Provided material –
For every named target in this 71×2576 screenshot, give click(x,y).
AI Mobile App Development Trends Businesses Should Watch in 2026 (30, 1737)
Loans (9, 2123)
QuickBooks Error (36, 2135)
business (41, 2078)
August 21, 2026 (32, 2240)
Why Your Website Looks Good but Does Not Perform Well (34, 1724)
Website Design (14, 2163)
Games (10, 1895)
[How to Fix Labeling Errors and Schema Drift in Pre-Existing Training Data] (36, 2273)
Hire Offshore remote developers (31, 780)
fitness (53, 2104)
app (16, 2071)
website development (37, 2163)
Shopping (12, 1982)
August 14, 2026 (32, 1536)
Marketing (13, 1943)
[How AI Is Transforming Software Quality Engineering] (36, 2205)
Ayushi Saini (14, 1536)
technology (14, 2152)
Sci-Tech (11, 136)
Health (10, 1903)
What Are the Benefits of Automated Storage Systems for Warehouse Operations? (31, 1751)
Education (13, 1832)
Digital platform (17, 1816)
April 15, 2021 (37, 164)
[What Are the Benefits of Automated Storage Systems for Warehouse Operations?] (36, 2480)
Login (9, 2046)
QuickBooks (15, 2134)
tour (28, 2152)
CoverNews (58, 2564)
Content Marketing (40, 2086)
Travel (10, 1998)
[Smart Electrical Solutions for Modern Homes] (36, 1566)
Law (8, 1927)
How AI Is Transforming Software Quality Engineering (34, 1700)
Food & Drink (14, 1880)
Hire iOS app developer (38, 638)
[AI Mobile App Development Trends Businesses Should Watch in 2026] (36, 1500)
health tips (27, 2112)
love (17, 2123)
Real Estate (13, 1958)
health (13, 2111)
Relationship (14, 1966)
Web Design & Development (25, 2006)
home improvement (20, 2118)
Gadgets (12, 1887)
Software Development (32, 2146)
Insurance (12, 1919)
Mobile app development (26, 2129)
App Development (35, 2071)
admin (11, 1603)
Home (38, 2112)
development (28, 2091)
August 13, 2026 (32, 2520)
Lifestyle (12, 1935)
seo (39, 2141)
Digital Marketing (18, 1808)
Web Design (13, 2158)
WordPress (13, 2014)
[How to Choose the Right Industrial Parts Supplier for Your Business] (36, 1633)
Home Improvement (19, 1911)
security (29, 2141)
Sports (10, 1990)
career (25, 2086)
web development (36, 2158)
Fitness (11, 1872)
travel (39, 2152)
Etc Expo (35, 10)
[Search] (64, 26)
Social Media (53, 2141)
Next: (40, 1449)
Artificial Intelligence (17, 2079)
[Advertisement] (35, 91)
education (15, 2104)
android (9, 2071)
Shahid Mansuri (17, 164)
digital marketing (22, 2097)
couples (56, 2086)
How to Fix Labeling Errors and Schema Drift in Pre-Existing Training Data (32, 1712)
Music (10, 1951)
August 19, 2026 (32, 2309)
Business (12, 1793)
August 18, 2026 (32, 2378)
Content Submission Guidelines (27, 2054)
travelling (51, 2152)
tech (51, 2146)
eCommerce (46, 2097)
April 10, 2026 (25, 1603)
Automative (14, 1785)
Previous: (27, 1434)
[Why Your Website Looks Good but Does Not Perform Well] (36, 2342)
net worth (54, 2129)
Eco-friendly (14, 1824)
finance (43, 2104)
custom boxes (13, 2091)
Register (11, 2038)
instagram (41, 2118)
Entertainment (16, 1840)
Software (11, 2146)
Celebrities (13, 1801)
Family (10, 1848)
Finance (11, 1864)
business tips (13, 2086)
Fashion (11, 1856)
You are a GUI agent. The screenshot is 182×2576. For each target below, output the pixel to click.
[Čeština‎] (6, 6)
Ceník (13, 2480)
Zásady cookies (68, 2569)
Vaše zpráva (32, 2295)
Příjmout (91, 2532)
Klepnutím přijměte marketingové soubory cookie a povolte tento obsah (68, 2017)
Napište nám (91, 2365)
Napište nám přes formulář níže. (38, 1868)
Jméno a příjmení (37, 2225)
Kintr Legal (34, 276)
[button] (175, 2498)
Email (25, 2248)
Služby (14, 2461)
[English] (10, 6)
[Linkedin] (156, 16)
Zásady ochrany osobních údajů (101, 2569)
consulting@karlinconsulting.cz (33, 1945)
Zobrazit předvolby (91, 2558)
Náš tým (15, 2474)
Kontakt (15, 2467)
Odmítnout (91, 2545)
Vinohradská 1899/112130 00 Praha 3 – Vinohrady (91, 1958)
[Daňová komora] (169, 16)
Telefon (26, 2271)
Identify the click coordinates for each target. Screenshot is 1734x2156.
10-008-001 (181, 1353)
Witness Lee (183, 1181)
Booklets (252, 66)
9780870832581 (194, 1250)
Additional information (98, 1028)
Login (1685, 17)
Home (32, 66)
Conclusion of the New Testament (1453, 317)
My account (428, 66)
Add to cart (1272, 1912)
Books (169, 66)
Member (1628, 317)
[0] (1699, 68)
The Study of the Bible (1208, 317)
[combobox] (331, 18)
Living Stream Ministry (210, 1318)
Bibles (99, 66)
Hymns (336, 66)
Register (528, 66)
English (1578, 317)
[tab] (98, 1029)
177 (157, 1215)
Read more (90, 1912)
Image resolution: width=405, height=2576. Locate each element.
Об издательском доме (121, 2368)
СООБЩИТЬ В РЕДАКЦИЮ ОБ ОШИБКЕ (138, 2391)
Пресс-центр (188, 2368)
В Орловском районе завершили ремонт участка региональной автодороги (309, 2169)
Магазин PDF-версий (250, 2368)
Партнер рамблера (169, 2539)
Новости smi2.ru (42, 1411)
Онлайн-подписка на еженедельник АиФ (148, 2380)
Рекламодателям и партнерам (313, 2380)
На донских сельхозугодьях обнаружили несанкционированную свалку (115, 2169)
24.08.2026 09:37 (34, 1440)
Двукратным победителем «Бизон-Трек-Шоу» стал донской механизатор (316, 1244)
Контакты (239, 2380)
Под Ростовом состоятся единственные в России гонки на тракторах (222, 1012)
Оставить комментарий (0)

Task statement –
Please copy out each line of the material that holds the string "Perform".

Result of this task –
Why Your Website Looks Good but Does Not Perform Well (34, 1724)
[Why Your Website Looks Good but Does Not Perform Well] (36, 2342)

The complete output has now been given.